Instead of using actual data for one time pads, what would be different if the c
ID: 650924 • Letter: I
Question
Instead of using actual data for one time pads, what would be different if the code for an algorithm was exchanged so that to acquire the pad one would execute the algorithm and use its output? Why is this not being used?
An algorithm would be much shorter and could generate a significant amount of chaotic information. There are so many examples of deterministic unpredictability from fractals (discrete maps) to cellular automata to irrational digit sequences (differential equation zeros?) to CPU floating point operations to modular exponentiation. And many ways of combining these into more feedback loops.
Even if the output is not as cryptographically strong, aren't there deterministic operations that can ensure a certain level of strength? And couldn't a computer conceivably do the work of trying long and complex combinations of chaotic algorithms and classes of initial values until an algorithm does produce strong pads to settle on the pad you will use? There would be no point in an attacker guessing at the probability of kinds of initial values if he doesn't even know the combination algorithm used to generate the pad. It seems that there would even be safety from guessing from the code length and execution time, even if not padded.
Explanation / Answer
Generating a pseudo-random stream from a key, and XORing that stream with the data to encrypt, is done on a regular basis. That's how most stream ciphers work, e.g. the well-known RC4, and also applies to block ciphers in counter mode. This is not "One-Time Pad", by definition, since OTP requires the key stream to be truly random (that's the condition from which the OTP unbreakability comes). Such stream ciphers still share with OTP the absolute necessity of never reusing a given keystream for two distinct messages, so the encapsulating protocol must take care to renew keys when needed.

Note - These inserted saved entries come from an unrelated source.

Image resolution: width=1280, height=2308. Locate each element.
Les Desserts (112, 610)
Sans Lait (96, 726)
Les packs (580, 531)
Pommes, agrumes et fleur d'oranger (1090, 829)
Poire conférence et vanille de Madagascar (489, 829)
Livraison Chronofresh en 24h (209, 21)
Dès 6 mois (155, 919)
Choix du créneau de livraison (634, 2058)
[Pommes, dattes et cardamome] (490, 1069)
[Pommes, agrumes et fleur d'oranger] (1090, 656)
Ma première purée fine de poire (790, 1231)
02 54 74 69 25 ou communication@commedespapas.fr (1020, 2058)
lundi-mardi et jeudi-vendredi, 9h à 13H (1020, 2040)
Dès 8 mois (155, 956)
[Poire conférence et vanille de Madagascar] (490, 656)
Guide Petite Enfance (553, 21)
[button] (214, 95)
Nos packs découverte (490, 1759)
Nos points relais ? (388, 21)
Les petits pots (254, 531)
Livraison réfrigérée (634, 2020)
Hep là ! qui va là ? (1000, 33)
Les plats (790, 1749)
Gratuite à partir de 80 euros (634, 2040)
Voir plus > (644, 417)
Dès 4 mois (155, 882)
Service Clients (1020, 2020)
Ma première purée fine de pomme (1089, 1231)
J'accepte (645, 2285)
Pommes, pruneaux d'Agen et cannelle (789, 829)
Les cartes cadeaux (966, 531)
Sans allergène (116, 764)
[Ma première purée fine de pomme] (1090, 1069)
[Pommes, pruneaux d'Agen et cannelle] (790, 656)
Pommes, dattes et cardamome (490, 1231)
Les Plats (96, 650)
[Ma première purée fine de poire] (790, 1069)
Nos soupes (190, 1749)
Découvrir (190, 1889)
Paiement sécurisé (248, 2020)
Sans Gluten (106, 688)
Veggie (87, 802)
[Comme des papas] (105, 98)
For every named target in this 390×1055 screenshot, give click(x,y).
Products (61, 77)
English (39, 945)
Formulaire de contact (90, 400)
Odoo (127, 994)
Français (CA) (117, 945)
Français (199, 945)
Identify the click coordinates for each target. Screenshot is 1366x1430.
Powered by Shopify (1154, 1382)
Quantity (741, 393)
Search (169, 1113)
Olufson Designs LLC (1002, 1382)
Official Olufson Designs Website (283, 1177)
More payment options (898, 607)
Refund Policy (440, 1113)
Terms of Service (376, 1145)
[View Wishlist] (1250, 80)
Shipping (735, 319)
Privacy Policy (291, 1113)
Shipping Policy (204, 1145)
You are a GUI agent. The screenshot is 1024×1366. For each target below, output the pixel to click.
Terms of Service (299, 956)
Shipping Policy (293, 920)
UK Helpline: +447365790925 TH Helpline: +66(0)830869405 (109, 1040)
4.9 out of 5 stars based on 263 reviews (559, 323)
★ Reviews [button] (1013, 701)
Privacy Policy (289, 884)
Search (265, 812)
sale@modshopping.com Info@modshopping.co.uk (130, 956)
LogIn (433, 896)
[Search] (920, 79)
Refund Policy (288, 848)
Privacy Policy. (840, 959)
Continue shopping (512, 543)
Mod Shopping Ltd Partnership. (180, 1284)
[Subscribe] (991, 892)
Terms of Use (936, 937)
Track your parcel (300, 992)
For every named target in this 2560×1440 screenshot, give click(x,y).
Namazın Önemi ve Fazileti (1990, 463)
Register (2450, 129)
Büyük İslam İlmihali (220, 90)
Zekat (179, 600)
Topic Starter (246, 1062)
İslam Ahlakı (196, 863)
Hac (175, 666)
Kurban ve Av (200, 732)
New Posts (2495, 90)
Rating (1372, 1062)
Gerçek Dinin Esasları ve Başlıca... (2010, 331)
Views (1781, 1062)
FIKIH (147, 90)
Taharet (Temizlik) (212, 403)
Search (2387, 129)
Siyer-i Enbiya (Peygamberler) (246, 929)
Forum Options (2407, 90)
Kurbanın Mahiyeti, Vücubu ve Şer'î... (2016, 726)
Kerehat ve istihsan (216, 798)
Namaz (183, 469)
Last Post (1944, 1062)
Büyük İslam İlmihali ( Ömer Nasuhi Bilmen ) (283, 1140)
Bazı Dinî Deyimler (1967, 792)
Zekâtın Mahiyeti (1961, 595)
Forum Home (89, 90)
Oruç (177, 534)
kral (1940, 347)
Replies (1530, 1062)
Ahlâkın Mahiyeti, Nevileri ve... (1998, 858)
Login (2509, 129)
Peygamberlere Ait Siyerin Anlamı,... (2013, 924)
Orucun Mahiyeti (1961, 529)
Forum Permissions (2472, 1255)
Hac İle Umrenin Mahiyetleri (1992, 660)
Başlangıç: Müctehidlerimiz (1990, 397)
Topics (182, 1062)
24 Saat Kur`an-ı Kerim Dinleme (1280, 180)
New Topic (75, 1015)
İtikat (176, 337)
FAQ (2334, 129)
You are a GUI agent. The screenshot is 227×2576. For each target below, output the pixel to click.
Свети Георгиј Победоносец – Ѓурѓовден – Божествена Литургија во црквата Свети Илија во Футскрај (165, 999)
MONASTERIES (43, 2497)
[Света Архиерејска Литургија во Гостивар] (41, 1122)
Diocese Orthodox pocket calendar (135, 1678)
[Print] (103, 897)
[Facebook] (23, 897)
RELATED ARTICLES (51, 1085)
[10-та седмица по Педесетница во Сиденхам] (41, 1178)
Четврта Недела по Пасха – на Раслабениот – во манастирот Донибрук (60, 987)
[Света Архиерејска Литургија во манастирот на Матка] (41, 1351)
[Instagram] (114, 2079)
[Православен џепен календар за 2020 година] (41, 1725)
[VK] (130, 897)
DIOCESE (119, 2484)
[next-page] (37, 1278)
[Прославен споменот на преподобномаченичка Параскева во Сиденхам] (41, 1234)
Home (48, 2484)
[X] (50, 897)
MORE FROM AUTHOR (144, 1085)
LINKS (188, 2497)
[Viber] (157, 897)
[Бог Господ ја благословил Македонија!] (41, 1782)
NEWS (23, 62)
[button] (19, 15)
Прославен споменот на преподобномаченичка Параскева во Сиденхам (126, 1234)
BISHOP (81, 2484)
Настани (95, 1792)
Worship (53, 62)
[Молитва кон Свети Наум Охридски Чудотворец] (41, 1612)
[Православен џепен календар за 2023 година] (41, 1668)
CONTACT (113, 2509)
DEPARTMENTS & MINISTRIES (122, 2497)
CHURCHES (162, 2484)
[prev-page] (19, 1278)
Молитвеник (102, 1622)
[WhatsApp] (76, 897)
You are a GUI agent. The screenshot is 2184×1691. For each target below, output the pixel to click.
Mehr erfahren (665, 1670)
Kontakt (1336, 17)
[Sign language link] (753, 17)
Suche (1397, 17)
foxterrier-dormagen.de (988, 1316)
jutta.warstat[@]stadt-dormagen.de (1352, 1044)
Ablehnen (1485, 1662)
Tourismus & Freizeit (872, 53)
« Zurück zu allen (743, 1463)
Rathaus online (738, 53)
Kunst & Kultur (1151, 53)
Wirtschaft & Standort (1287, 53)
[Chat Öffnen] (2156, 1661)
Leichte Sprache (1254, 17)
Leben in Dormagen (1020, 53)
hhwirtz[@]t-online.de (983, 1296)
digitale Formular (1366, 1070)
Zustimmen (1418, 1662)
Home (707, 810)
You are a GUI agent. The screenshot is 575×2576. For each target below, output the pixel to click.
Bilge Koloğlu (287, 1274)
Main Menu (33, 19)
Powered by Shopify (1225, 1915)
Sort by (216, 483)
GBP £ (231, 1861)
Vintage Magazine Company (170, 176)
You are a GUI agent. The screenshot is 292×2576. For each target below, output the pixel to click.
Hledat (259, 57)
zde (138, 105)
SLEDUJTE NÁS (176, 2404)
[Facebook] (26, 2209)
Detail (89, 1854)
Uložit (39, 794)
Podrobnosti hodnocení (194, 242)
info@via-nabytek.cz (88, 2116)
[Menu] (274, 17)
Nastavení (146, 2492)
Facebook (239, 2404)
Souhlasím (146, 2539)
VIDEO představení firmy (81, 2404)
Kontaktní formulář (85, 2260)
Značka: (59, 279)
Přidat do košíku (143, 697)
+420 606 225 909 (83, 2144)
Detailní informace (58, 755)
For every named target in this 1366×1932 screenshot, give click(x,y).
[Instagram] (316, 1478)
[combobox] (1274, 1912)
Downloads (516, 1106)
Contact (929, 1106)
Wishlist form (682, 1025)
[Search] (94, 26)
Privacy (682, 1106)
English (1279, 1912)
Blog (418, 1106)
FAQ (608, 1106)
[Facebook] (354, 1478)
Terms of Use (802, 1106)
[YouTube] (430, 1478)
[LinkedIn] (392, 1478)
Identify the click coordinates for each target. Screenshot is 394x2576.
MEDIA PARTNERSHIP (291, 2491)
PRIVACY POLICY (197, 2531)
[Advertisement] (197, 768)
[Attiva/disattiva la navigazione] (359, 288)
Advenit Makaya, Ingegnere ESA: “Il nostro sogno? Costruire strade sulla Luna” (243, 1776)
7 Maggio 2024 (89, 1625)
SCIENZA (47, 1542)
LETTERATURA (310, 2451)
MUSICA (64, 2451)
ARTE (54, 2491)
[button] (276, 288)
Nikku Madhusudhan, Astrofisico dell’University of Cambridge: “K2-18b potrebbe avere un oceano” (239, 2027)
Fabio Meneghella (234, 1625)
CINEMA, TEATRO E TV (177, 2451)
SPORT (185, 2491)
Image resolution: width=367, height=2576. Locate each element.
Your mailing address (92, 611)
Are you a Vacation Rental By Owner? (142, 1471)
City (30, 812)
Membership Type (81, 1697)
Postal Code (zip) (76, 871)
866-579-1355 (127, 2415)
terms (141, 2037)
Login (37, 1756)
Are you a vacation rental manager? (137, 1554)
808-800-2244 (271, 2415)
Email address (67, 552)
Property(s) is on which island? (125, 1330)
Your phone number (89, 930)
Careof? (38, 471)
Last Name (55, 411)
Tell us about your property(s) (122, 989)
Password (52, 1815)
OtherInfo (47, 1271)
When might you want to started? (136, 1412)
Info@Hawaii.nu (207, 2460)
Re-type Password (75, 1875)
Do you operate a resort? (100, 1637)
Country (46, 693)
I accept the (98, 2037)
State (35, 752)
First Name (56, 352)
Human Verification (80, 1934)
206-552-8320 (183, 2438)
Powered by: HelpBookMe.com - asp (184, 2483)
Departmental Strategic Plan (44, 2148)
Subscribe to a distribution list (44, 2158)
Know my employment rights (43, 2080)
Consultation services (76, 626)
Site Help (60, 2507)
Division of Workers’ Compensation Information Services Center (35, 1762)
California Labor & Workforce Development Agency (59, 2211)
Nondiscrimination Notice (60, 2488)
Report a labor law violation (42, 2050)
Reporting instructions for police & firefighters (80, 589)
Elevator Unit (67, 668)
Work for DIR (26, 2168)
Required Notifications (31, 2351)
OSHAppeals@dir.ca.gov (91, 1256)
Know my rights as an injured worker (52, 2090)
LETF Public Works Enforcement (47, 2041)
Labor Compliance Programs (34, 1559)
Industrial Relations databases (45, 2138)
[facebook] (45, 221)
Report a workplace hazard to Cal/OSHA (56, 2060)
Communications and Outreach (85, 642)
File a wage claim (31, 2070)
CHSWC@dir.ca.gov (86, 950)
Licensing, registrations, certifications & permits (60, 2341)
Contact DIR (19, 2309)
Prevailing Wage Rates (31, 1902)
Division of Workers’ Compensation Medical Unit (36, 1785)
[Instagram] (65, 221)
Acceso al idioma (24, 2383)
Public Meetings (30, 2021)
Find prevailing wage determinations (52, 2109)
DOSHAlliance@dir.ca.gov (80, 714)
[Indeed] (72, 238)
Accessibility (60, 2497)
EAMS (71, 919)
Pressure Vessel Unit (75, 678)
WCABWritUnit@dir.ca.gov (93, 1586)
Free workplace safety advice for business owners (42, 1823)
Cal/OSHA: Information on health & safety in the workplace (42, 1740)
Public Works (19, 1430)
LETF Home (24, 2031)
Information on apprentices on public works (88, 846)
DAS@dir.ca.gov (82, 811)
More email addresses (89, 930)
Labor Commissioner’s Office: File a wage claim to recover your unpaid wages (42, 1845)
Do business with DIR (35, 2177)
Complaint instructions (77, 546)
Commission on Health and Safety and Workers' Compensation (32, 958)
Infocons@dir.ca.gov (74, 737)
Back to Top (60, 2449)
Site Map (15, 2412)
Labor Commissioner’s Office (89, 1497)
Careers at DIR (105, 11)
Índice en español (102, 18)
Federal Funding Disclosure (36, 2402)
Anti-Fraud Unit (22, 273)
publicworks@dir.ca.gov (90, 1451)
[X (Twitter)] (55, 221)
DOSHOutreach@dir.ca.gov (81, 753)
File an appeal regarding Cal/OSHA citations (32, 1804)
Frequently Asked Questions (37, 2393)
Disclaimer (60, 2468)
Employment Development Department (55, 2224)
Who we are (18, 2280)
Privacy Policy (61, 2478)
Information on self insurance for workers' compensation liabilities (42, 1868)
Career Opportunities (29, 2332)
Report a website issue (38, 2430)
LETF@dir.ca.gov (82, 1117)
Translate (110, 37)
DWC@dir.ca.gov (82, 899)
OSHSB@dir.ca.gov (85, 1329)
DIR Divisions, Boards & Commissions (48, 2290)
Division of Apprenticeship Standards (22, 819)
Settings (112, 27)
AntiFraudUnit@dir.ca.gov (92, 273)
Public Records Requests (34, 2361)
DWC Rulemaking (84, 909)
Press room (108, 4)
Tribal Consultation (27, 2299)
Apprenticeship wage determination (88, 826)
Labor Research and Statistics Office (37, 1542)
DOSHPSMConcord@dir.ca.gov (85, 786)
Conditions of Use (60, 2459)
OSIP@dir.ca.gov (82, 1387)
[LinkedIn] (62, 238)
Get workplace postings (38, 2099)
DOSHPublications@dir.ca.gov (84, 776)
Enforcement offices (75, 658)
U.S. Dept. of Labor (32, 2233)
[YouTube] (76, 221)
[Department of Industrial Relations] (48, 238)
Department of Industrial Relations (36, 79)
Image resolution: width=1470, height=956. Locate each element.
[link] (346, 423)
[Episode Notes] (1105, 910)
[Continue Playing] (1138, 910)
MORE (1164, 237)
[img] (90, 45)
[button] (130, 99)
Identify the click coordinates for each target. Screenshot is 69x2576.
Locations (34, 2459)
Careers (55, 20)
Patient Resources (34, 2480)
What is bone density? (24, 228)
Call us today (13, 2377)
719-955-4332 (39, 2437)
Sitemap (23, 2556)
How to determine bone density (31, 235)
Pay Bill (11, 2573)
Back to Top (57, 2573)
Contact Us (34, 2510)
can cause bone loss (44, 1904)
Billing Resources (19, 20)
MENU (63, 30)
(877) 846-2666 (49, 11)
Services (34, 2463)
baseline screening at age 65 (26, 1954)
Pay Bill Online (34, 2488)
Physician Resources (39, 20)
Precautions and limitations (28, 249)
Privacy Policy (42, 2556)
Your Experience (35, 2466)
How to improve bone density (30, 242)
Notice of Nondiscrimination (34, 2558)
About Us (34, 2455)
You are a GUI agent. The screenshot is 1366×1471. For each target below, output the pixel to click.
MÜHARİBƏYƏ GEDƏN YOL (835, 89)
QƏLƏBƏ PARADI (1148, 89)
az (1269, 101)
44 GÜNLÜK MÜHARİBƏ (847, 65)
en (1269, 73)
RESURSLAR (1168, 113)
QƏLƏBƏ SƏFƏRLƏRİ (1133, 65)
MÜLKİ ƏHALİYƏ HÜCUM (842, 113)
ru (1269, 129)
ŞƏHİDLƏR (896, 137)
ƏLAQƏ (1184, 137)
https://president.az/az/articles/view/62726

In SSL/TLS, a new session key is generated for each connection, so when a stream cipher is used (RC4), things are safe.
There are quite a few stream ciphers which have been seriously looked at by cryptographers, who found nothing bad to say about them; see the eSTREAM portfolio for a selection of those.
Chaos, fractals and so on, are not the right tool for cryptography. A chaotic system is just a producer of values which "jump around" in a seemingly random fashion. Statistical analysis tools could be defeated by a chaotic system. But statistical analysis tools are dumb: they are designed to analyze physical phenomena. For cryptography, we want to defeat an intelligent attacker who has a copy of the same software than the one you use, save for the keys themselves. For instance, a Linear Feedback Shift Register has very good statistical properties and produces bits which statistical tools will declare "plausibly random". But for a n-bit LFSR, it suffices to observe the first n bits of output to learn the complete internal state, and predict all subsequent output with 100% accuracy (even if the LFSR structure -- the corresponding polynomial -- is unknown, 2n output bits are sufficient for that, with Berlekamp-Massey algorithm).
In short words, if you use fractals or a chaotic system in a homemade loop, you will make a cryptosystem apt to defeat a chimpanzee. We cryptographers usually aim a bit higher than that.